Nancy, a former state registered mental nurse, added: “I collected 1,000 names on a petition from people against the first ban but it hasn’t made a blind bit of difference.”
Beth Ford, 34, who supports scooter users at Shopmobility in South Shields, and uses an electric wheelchair, said: “This is only penalising the majority for the mistakes of a few. There will be a serious impact on hundreds of people.”
Beth won’t be banned herself as she uses an electric wheelchair, but knows of hundreds of scooter-users who will be affected.
But defending the restrictions, Nexus chiefs showed CCTV footage of scooters and their passengers shooting off platforms on to tracks and ploughing through train doors.
In one a woman user was seen boarding a train and crashing through doors on the other side of the carriage on to the trackside – minutes before another train hurtled through.
Bernard Garner, director general of Nexus, said: “If a scooter fell on to the Metro line and was hit by a train then not only would its user probably be killed or seriously hurt but so would perhaps dozens of people on the train if it was derailed.
“That risk is not acceptable.

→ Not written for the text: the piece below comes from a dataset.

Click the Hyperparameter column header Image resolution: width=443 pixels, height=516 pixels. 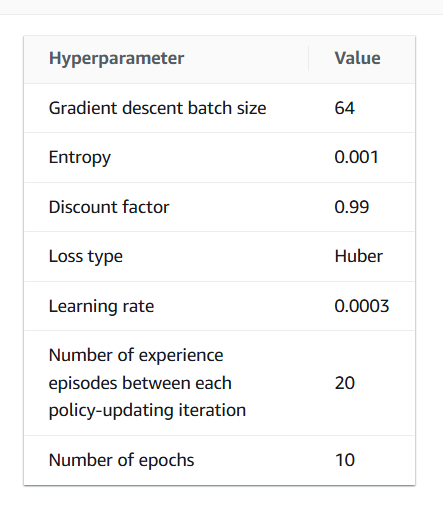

There is also the danger of passengers standing in the path of a scooter could be injured as it boards the confined space of a carriage.”
The ban follows a risk assessment by health and safety staff, with the help of scooter user-groups.
The findings have been passed on to Her Majesty’s Railway Inspectorate.
Ken Mackay, director of rail infrastructure at Nexus, said: “Scooters are not designed to manoeuvre in confined spaces like platforms and trains.
“If a scooter goes on to the track and people are on there assisting we have an uncontrolled situation.
“Heaven forbid the type of carnage that could occur if a train ploughs into them. We have reached a situation where we have to eliminate risk. Our first and foremost responsibility is to maintain a safe railway.”
Nexus will review the ban in six months, to study work it is undertaking to reduce the risks associated with scooter use on Metro services.
Mr Garner added: “Our first responsibility is to protect the safety of all our passengers.“Mobility scooters are vehicles designed to drive on urban roads, not confined spaces like station platforms and trains.
“This ban won’t be popular with scooter users, but it is the right thing to do.”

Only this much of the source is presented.